Information on photo sought

The Star is hoping to uncover the identity of a girl who posed for Dunedin photographer E. A....
The Star is hoping to uncover the identity of a girl who posed for Dunedin photographer E. A. Phillips. PHOTO: HOCKEN COLLECTIONS
It could be a young girl dressed as Father Christmas or it could simply be a little girl with an expensive coat.

But the picture of a girl standing in a rose garden provides a glimpse of  the early days of photography.

Hocken Collections photographs curator Anna Petersen said the photograph was taken in about 1929 by Edward Arthur Phillips.
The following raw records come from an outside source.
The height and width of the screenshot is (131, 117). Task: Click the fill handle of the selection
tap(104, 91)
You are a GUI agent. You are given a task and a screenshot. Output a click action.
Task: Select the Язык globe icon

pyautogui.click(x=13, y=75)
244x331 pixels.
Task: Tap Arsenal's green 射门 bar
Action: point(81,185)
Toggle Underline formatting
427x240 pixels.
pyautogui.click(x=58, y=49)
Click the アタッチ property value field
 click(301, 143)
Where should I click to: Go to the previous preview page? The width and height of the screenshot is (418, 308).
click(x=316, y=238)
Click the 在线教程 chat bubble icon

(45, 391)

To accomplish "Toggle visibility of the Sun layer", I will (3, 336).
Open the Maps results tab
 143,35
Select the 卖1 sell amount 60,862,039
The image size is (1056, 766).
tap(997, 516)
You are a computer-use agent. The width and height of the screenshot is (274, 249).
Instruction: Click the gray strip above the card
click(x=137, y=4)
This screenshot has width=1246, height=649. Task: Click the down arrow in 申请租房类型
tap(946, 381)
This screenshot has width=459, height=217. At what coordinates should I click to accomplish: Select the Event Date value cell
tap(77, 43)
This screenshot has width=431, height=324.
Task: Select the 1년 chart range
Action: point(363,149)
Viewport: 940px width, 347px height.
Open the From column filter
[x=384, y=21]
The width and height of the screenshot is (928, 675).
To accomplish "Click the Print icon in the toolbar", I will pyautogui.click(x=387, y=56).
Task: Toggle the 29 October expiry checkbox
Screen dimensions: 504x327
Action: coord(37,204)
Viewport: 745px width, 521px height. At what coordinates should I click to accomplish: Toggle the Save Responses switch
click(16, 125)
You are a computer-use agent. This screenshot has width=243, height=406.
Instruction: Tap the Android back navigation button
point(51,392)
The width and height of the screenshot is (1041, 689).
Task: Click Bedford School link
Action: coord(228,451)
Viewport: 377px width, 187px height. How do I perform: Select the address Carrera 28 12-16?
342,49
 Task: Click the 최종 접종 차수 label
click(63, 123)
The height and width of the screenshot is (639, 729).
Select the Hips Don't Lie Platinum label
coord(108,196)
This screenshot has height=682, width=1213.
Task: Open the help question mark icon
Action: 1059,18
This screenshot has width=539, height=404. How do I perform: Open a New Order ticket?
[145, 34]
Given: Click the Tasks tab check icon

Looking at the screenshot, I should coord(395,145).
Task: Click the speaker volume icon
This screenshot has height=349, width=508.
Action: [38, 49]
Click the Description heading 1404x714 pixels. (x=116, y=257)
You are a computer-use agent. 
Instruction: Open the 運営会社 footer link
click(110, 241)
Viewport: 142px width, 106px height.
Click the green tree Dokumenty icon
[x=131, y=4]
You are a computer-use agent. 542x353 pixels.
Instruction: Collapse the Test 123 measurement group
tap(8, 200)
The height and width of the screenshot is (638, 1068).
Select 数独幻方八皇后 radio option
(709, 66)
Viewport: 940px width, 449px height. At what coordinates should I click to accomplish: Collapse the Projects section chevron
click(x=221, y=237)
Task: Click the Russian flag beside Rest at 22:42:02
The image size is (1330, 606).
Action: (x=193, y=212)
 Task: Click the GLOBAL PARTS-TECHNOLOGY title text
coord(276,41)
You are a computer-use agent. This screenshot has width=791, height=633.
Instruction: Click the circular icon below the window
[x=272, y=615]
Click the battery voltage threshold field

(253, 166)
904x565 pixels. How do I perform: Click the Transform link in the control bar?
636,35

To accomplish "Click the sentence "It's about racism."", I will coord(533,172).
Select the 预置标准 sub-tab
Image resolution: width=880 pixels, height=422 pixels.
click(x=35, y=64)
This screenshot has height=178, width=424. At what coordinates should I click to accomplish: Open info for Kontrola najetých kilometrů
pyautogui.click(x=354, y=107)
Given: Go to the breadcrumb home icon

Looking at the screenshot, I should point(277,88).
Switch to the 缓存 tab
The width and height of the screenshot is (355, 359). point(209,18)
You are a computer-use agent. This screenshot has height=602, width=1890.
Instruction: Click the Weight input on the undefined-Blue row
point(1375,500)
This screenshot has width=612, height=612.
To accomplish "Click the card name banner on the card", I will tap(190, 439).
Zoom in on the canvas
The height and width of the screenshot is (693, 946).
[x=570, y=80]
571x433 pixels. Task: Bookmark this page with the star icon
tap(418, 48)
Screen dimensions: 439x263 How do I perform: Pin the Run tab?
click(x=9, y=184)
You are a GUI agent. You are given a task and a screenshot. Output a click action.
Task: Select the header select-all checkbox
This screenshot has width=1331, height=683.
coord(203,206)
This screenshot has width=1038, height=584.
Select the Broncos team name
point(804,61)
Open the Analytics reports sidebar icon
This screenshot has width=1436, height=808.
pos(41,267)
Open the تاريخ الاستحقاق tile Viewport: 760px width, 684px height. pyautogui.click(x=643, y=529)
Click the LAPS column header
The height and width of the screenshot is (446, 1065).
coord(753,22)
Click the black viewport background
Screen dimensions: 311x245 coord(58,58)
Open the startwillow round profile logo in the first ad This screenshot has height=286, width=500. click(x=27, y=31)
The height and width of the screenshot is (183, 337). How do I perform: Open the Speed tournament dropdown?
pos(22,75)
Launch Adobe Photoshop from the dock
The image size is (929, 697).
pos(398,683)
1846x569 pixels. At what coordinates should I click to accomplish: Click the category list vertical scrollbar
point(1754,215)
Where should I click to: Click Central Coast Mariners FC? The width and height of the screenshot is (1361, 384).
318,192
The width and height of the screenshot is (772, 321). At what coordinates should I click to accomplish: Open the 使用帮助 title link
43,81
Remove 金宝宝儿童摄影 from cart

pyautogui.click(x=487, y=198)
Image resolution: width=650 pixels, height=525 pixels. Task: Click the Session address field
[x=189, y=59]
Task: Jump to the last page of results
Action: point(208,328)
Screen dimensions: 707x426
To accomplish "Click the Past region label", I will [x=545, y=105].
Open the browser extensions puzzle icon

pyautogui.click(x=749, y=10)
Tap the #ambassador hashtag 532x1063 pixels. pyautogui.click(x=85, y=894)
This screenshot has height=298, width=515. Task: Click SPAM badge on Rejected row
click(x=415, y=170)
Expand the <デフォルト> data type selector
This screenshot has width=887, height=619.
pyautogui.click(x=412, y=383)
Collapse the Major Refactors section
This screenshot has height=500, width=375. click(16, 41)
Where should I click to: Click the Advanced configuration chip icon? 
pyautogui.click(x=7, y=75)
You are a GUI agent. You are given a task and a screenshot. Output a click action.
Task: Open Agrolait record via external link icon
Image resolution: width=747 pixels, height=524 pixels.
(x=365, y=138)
He was a prominent professional photographer who in 1929 set up a studio at 750 Great King St.

Phillips remained active in the city until about 1950 and died in 1966,  Dr Petersen said.

The photo of the little girl, wearing an expensive fur-trimmed red coat and hat, was inside an album given to the Hocken by the photographer’s widow in 1968.

The album had the title Studies in Colour Photography embossed on the cover and was able to be viewed at the Hocken Library in Anzac Ave.

Dunedin photographer E. A. Phillips takes in the view standing on scaffolding surrounding First...
Dunedin photographer E. A. Phillips takes in the view standing on scaffolding surrounding First Church of Otago c.1940. PHOTO: HOCKEN COLLECTIONS
"It looks like it could have been a sample book for prospective customers," Dr Petersen said.

The photo of the girl was hand-tinted, and Mrs Phillips identified a Miss Fogharty as the hand-colourer, but there was no information about the girl.

The album also contained photographs of two big houses. One was the Glendining estate called Nithvale, in North East Valley. The other was the Broad family home, Willard, built in what is now Cosy Dell Rd.

When the album was itemised in 2008 the cataloguer described the photo as a girl dressed as Father Christmas. However, Dr Petersen said she did not think that was the case. Rather, it was just an assumption made by whoever itemised the album.

In the same album there was a photograph of a boy dressed in an Eastern-looking outfit, which possibly led to that interpretation.

The Star is hoping to uncover the identity of the mystery girl who posed for the photograph in about 1929.